● AIM OF THE TASK
The lines you return must be all those in the data that hold the string "button".

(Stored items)

# # # # # # #

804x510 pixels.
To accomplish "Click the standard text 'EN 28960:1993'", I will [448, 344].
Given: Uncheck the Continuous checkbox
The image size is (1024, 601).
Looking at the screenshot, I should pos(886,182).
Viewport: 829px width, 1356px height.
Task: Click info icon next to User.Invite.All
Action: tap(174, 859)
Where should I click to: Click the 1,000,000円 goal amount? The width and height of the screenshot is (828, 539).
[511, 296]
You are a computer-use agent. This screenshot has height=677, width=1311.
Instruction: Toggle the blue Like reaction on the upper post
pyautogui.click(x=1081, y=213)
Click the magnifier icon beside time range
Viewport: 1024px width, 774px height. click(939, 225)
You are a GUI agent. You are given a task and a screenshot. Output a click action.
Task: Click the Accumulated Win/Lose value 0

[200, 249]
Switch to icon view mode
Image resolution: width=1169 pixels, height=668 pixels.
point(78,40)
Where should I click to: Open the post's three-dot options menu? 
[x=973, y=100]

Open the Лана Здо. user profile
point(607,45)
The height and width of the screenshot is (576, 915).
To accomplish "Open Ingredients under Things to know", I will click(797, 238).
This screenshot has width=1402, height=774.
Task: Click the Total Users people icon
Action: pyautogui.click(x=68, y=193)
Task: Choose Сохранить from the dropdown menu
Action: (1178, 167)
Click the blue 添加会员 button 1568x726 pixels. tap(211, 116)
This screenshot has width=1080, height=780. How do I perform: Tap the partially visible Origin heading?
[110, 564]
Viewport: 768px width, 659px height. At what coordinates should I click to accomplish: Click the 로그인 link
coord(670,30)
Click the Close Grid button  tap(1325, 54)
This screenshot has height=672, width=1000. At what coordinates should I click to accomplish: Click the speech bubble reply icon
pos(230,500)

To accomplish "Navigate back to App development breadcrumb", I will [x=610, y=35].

# # # # # # #

● THE ANSWER
Click the blue 添加会员 button 1568x726 pixels. tap(211, 116)
Click the Close Grid button  tap(1325, 54)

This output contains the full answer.